- **ACTIVITIES**
1. Copy out the part of the constipation tips that begins at the words "2. Eat other" and ends after "to the bathroom.", word for word.
2. Carry on the constipation tips from their last sentence.

- **PASSAGE**
■ ■ ■

23. Freedom from Constipation

Constipation – hard stools, passed infrequently – can be very uncomfortable, but usually doesn’t signal disease or a serious problem. The “cure” for constipation consists of correcting the sort of dietary habits that make bowel habits irregular.

  1. Eat plenty of fresh fruits and vegetables. They serve as natural stool softeners thanks, in part, to their fiber content. Some fiber absorbs water like a sponge turning hard stool into large, soft, easy-to-pass masses.

  2. Eat other foods high in fiber like whole-grain breads and cereals, and bran. Try a large serving of prunes or prune juice.

  3. Drink at least 1 to 2 quarts of fluid every day. Have hot water, tea, etc. to stimulate the bowel

  4. Get plenty of exercise to help your bowels move things along.

  5. Don’t resist the urge to eliminate or put off a trip to the bathroom.

  6. If you take antacids or iron supplements and get constipated easily, discuss the use of these with your doctor.

■ ■ ■

- **MATERIAL SUPPLIED**
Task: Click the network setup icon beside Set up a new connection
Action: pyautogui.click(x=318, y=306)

■ ■ ■

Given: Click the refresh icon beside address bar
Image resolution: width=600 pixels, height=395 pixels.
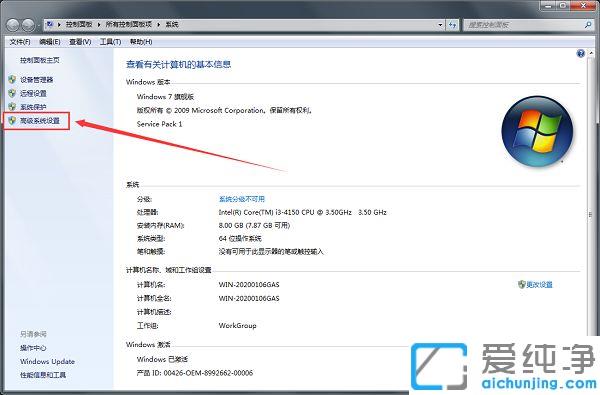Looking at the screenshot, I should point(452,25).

■ ■ ■

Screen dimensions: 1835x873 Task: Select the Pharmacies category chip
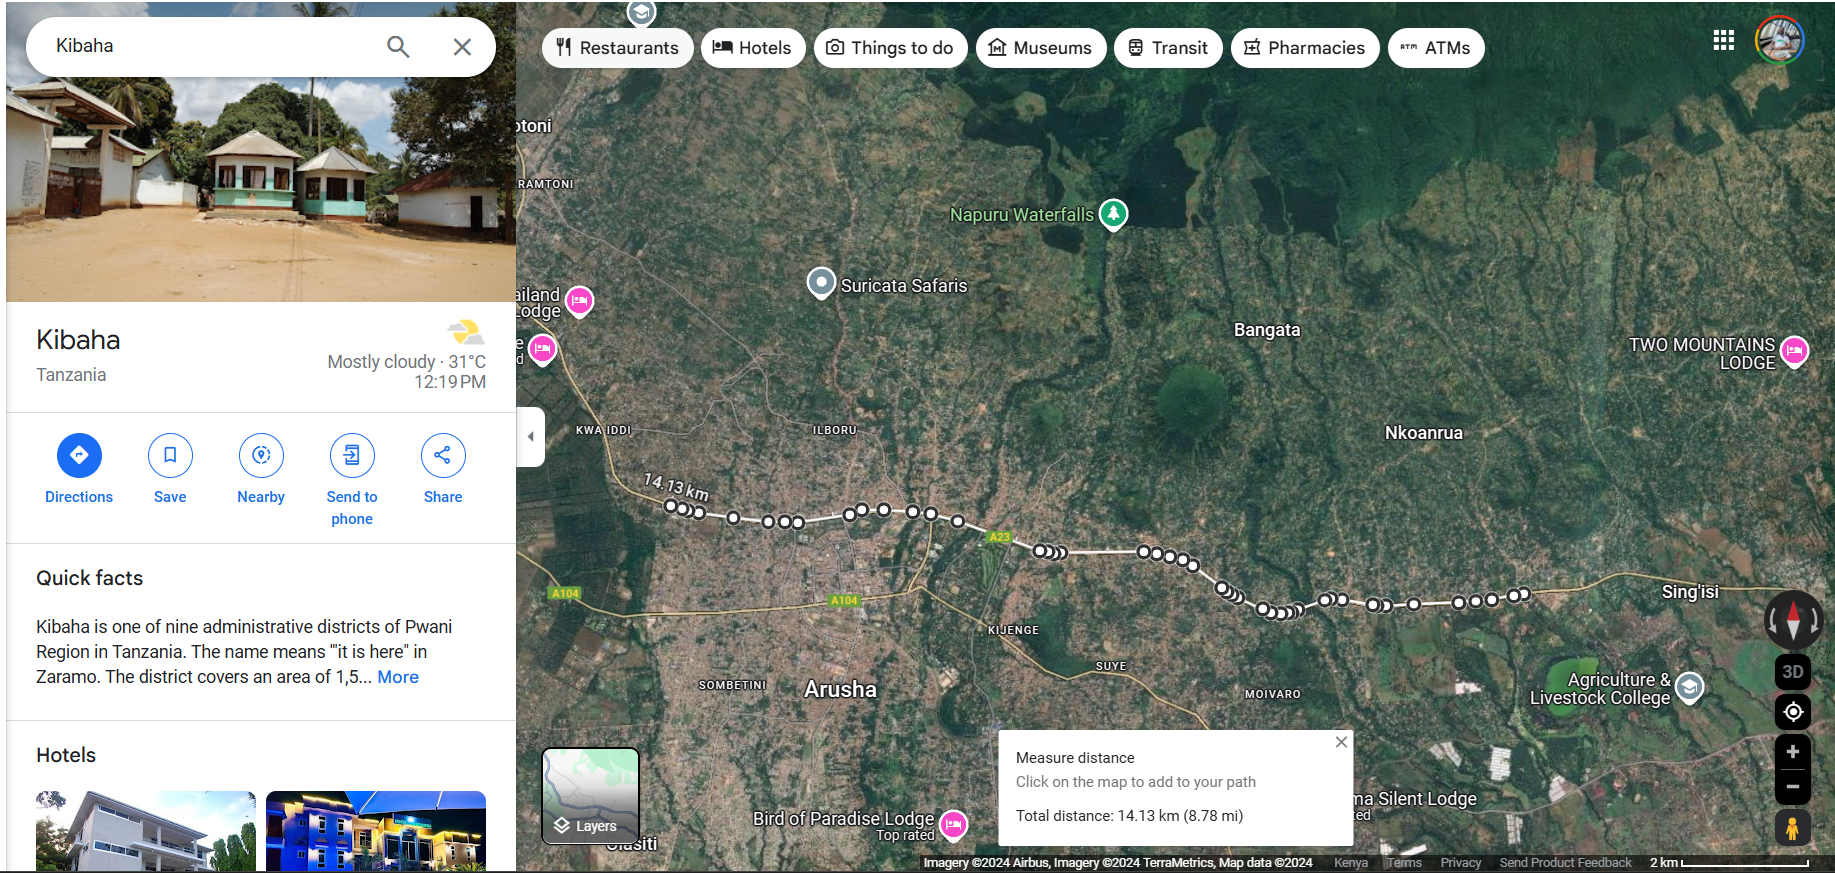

■ ■ ■

- **RESULTS OF THE EXERCISE**
1.
2. Eat other foods high in fiber like whole-grain breads and cereals, and bran. Try a large serving of prunes or prune juice.

  3. Drink at least 1 to 2 quarts of fluid every day. Have hot water, tea, etc. to stimulate the bowel

  4. Get plenty of exercise to help your bowels move things along.

  5. Don’t resist the urge to eliminate or put off a trip to the bathroom.

2.
  7. Take stool softeners or fiber supplements (brand name Metamucil) as directed by your doctor. Do not use “stimulant” laxatives (brand name Ex-Lax) or enemas without your doctor’s okay.

If you rely on laxatives for a prolonged time, your body loses its natural elimination reflex – the bowel can’t evacuate as well on its own. Long-term use of stimulant laxatives can also lead to a mineral imbalance.

If you’re still constipated no matter what you try, ask your doctor for advice. Constipation can be the side effect of certain medications (e.g., diuretics) or result from a medical problem (e.g., hemorrhoids, anal fissures, or an underactive thyroid gland), or problems with the large intestine (e.g., a tumor or diverticular disease).